What might be most wild about this story line is that Miranda is talked out of being miffed by it in a matter of minutes. Che shrugs it off as no biggie, and all it takes is a few kisses for Miranda to forget the whole thing. This is the same woman who walked out on a man at a comedy club in the original series when she found out her date was separated, but not divorced, from his wife.

Which brings me to an argument I made throughout Season 1, which most people disagreed with me on. But I’m sticking to it: So much of who Miranda is now and what she does seem out of character because she has never been hit this hard by love. Che is the “core shaker” none of her other partners — including her ex-husband, Steve Brady (David Eigenberg) — ever were, which has softened Miranda in a way many of us never thought we would see. Our self-sufficient queen never worried before that she couldn’t make it on her own. But for the first time, she has something to lose. It shows.

Conversely, we discover that Nya has perhaps been holding onto something she should have lost a long time ago. She catches her husband, Andre Rashad (LeRoy McClain), writing songs in a hotel room with a hat-wearing ingénue, but he tells Nya he hasn’t cheated on her “yet.” If that’s not vomit-inducing enough, he says that Nya has one last shot to prevent it by using a surrogate to have his baby.

Meanwhile, Carrie is asked to read an ad for a vaginal wellness company, and she just can’t stomach it. She hates all the icky language and simply can’t bring herself to talk about issues “down there.” She insists on reworking the copy. This is such a clumsy storyline, and one that does no justice to the Carrie we have known for a quarter-century. A vaginal wellness product as a sponsor for her podcast is entirely on brand. The idea that Carrie would be so thrown by the pairing is absurd.

That she and Franklyn task themselves with rewriting the copy instead of simply asking some lackey on the marketing team to request a less geriatric word for “suppository” is a colossal waste of their time. That Carrie, you know, the sex writer, has to call multiple sources to ask what words they use for “vagina” — and that Franklyn feels it necessary to download Final freaking Draft to punch up a few lines of text that could easily have been edited on a napkin — brings this whole sequence to a level of buffoonery we’ve not seen since Kim Cattrall’s Samantha graced us with “Lawrence of my labia.”

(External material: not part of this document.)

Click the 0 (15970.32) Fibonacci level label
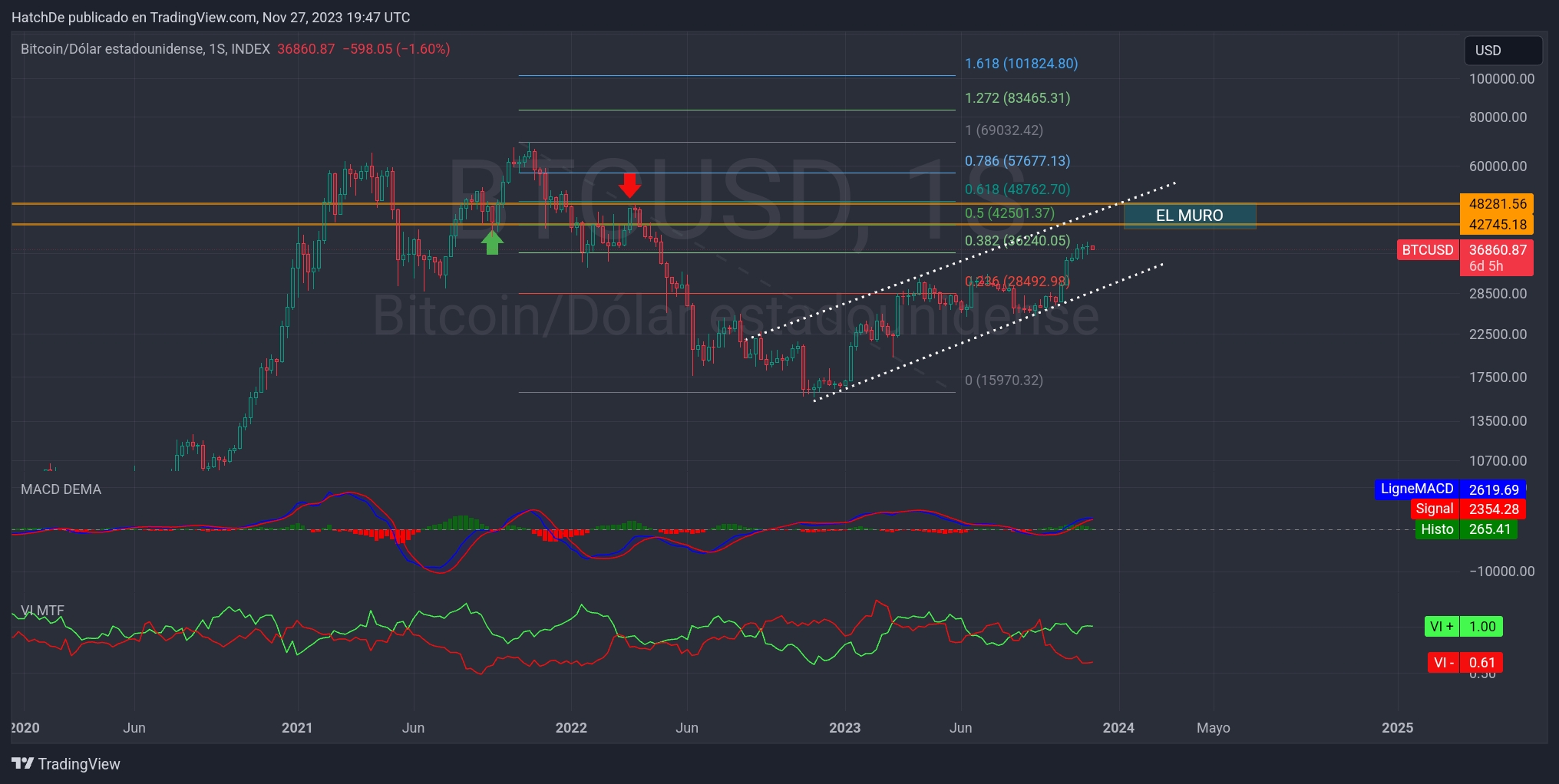The height and width of the screenshot is (784, 1559). click(1004, 380)
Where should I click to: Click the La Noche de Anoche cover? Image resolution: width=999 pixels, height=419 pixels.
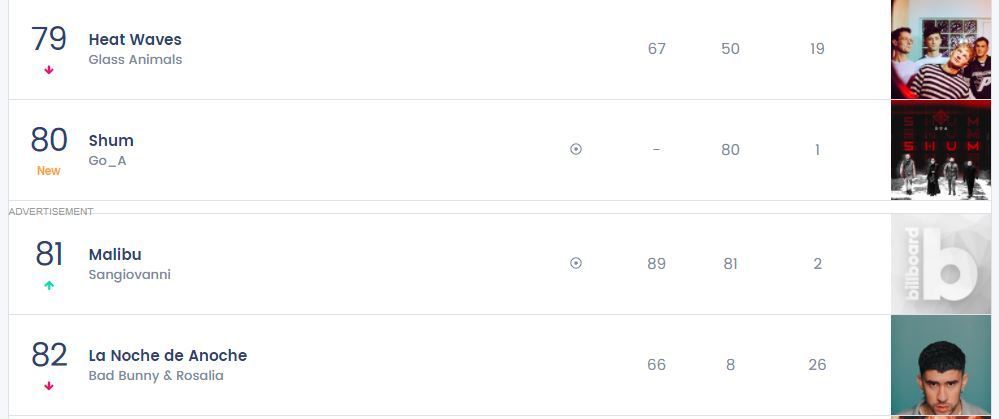click(940, 365)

The most ridiculous thing the audience is asked to believe, though, is that Carrie’s refusal simply to read this copy out loud is the final straw that collapses the entire podcast empire. That’s it. That one ad didn’t pan out, and the whole company crumbles. The “Sex and the City” podcast is no more, and with it, the Thursday night sessions with Franklyn die off as well.

Maybe it’s for the best, though, for us, as viewers. Carrie has a blank slate now, both personally and professionally. No job, no man, but plenty of financial stability and freedom to do whatever she wants. It’s exciting to think about where that might take her with no chance of running back to the late Mr. Big (Chris Noth). Especially for the Aidan stans among us.

Season 2 seems to be taking particular care to be inclusive on more than just a surface level. The first season introduced principal characters of color to the franchise for the first time but took heavy fire for what critics perceived as racial and queer tokenism. This season, it appears that at least some of the Black characters’ story lines are being written with a bit more awareness about the challenges specific to many Black Americans. In one example, Herbert and Lisa frantically fix their daughter’s hair in hopes of meeting the antiquated ideals of Herbert’s mother; in another, Herbert is ignored by successive taxis and is reprimanded by his mother for playing into an “angry Black man” stereotype. It remains to be seen how thoughtfully the show will navigate these issues in future episodes, but the shift so far signals at least an attempt to course-correct after the missteps of Season 1.